====== Data under study

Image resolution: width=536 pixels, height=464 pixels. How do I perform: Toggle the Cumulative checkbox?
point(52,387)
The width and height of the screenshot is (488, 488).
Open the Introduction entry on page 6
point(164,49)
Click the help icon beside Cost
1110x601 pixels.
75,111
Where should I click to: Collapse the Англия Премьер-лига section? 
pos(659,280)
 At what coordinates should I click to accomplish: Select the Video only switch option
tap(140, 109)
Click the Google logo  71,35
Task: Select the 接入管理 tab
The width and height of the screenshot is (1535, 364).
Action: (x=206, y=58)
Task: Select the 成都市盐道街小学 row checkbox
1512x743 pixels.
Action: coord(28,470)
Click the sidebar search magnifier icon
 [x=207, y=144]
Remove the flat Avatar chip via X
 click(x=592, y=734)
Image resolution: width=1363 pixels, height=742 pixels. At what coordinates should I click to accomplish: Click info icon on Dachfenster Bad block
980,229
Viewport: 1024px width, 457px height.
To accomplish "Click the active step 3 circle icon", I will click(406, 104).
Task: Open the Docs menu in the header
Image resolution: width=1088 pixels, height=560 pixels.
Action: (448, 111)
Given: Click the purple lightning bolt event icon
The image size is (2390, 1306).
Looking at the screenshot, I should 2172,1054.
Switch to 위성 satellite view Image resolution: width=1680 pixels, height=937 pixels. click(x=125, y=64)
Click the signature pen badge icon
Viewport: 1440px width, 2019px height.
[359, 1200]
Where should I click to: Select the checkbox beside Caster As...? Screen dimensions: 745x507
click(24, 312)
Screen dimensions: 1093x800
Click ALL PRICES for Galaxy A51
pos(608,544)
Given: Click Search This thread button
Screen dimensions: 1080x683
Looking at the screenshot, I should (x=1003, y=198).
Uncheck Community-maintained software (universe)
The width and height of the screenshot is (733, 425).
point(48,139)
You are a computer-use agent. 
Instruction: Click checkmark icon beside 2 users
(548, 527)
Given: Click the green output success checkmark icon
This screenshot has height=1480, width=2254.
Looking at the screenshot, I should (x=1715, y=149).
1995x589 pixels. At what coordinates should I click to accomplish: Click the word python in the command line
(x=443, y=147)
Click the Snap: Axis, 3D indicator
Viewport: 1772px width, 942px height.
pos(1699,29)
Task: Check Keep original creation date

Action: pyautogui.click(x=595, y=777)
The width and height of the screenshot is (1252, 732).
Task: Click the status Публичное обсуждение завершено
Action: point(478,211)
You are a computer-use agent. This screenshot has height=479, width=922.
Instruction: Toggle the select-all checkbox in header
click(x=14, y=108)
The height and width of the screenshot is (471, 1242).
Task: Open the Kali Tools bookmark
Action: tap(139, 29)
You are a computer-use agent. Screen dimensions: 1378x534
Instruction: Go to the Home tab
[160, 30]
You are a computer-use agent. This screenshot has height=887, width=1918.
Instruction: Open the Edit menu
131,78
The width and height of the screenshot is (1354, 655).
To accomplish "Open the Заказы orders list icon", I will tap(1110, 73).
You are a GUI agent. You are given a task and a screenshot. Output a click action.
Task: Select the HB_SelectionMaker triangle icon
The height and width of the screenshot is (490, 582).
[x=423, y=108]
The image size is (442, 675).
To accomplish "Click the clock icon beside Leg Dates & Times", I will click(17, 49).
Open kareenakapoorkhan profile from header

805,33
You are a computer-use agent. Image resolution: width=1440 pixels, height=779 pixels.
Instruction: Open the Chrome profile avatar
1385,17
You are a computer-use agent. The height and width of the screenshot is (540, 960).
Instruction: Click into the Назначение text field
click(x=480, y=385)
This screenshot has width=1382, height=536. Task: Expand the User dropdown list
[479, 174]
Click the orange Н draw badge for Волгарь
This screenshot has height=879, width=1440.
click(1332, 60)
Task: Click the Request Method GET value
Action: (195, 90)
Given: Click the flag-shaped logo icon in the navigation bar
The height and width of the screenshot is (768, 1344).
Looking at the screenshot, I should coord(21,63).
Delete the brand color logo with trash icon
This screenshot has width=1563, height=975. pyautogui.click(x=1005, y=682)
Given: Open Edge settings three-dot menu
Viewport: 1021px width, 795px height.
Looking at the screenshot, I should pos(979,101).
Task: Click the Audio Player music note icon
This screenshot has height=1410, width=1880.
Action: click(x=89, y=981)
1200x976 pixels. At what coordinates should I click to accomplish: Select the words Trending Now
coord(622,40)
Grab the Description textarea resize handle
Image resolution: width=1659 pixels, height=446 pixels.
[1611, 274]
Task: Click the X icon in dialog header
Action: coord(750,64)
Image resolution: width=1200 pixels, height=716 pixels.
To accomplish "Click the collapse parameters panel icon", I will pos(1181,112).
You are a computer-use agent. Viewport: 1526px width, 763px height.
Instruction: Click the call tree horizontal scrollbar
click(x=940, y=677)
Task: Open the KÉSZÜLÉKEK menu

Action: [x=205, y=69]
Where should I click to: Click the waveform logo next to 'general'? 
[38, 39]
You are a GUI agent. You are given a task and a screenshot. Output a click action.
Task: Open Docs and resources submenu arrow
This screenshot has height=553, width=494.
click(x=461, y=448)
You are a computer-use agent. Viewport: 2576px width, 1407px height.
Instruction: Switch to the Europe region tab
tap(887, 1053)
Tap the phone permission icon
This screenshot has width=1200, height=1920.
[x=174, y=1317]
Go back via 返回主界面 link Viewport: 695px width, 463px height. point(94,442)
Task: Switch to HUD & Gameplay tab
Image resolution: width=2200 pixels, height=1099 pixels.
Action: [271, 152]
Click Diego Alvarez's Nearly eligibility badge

============

** What is being asked **
Copy out each record exactly as given, omitting none.

** Finished exercise **
Image resolution: width=536 pixels, height=464 pixels. How do I perform: Toggle the Cumulative checkbox?
point(52,387)
The width and height of the screenshot is (488, 488).
Open the Introduction entry on page 6
point(164,49)
Click the help icon beside Cost
1110x601 pixels.
75,111
Where should I click to: Collapse the Англия Премьер-лига section? 
pos(659,280)
 At what coordinates should I click to accomplish: Select the Video only switch option
tap(140, 109)
Click the Google logo  71,35
Task: Select the 接入管理 tab
The width and height of the screenshot is (1535, 364).
Action: (x=206, y=58)
Task: Select the 成都市盐道街小学 row checkbox
1512x743 pixels.
Action: coord(28,470)
Click the sidebar search magnifier icon
 [x=207, y=144]
Remove the flat Avatar chip via X
 click(x=592, y=734)
Image resolution: width=1363 pixels, height=742 pixels. At what coordinates should I click to accomplish: Click info icon on Dachfenster Bad block
980,229
Viewport: 1024px width, 457px height.
To accomplish "Click the active step 3 circle icon", I will click(406, 104).
Task: Open the Docs menu in the header
Image resolution: width=1088 pixels, height=560 pixels.
Action: (448, 111)
Given: Click the purple lightning bolt event icon
The image size is (2390, 1306).
Looking at the screenshot, I should 2172,1054.
Switch to 위성 satellite view Image resolution: width=1680 pixels, height=937 pixels. click(x=125, y=64)
Click the signature pen badge icon
Viewport: 1440px width, 2019px height.
[359, 1200]
Where should I click to: Select the checkbox beside Caster As...? Screen dimensions: 745x507
click(24, 312)
Screen dimensions: 1093x800
Click ALL PRICES for Galaxy A51
pos(608,544)
Given: Click Search This thread button
Screen dimensions: 1080x683
Looking at the screenshot, I should (x=1003, y=198).
Uncheck Community-maintained software (universe)
The width and height of the screenshot is (733, 425).
point(48,139)
You are a computer-use agent. 
Instruction: Click checkmark icon beside 2 users
(548, 527)
Given: Click the green output success checkmark icon
This screenshot has height=1480, width=2254.
Looking at the screenshot, I should (x=1715, y=149).
1995x589 pixels. At what coordinates should I click to accomplish: Click the word python in the command line
(x=443, y=147)
Click the Snap: Axis, 3D indicator
Viewport: 1772px width, 942px height.
pos(1699,29)
Task: Check Keep original creation date

Action: pyautogui.click(x=595, y=777)
The width and height of the screenshot is (1252, 732).
Task: Click the status Публичное обсуждение завершено
Action: point(478,211)
You are a computer-use agent. This screenshot has height=479, width=922.
Instruction: Toggle the select-all checkbox in header
click(x=14, y=108)
The height and width of the screenshot is (471, 1242).
Task: Open the Kali Tools bookmark
Action: tap(139, 29)
You are a computer-use agent. Screen dimensions: 1378x534
Instruction: Go to the Home tab
[160, 30]
You are a computer-use agent. This screenshot has height=887, width=1918.
Instruction: Open the Edit menu
131,78
The width and height of the screenshot is (1354, 655).
To accomplish "Open the Заказы orders list icon", I will tap(1110, 73).
You are a GUI agent. You are given a task and a screenshot. Output a click action.
Task: Select the HB_SelectionMaker triangle icon
The height and width of the screenshot is (490, 582).
[x=423, y=108]
The image size is (442, 675).
To accomplish "Click the clock icon beside Leg Dates & Times", I will click(17, 49).
Open kareenakapoorkhan profile from header

805,33
You are a computer-use agent. Image resolution: width=1440 pixels, height=779 pixels.
Instruction: Open the Chrome profile avatar
1385,17
You are a computer-use agent. The height and width of the screenshot is (540, 960).
Instruction: Click into the Назначение text field
click(x=480, y=385)
This screenshot has width=1382, height=536. Task: Expand the User dropdown list
[479, 174]
Click the orange Н draw badge for Волгарь
This screenshot has height=879, width=1440.
click(1332, 60)
Task: Click the Request Method GET value
Action: (195, 90)
Given: Click the flag-shaped logo icon in the navigation bar
The height and width of the screenshot is (768, 1344).
Looking at the screenshot, I should coord(21,63).
Delete the brand color logo with trash icon
This screenshot has width=1563, height=975. pyautogui.click(x=1005, y=682)
Given: Open Edge settings three-dot menu
Viewport: 1021px width, 795px height.
Looking at the screenshot, I should pos(979,101).
Task: Click the Audio Player music note icon
This screenshot has height=1410, width=1880.
Action: click(x=89, y=981)
1200x976 pixels. At what coordinates should I click to accomplish: Select the words Trending Now
coord(622,40)
Grab the Description textarea resize handle
Image resolution: width=1659 pixels, height=446 pixels.
[1611, 274]
Task: Click the X icon in dialog header
Action: coord(750,64)
Image resolution: width=1200 pixels, height=716 pixels.
To accomplish "Click the collapse parameters panel icon", I will pos(1181,112).
You are a computer-use agent. Viewport: 1526px width, 763px height.
Instruction: Click the call tree horizontal scrollbar
click(x=940, y=677)
Task: Open the KÉSZÜLÉKEK menu

Action: [x=205, y=69]
Where should I click to: Click the waveform logo next to 'general'? 
[38, 39]
You are a GUI agent. You are given a task and a screenshot. Output a click action.
Task: Open Docs and resources submenu arrow
This screenshot has height=553, width=494.
click(x=461, y=448)
You are a computer-use agent. Viewport: 2576px width, 1407px height.
Instruction: Switch to the Europe region tab
tap(887, 1053)
Tap the phone permission icon
This screenshot has width=1200, height=1920.
[x=174, y=1317]
Go back via 返回主界面 link Viewport: 695px width, 463px height. point(94,442)
Task: Switch to HUD & Gameplay tab
Image resolution: width=2200 pixels, height=1099 pixels.
Action: [271, 152]
Click Diego Alvarez's Nearly eligibility badge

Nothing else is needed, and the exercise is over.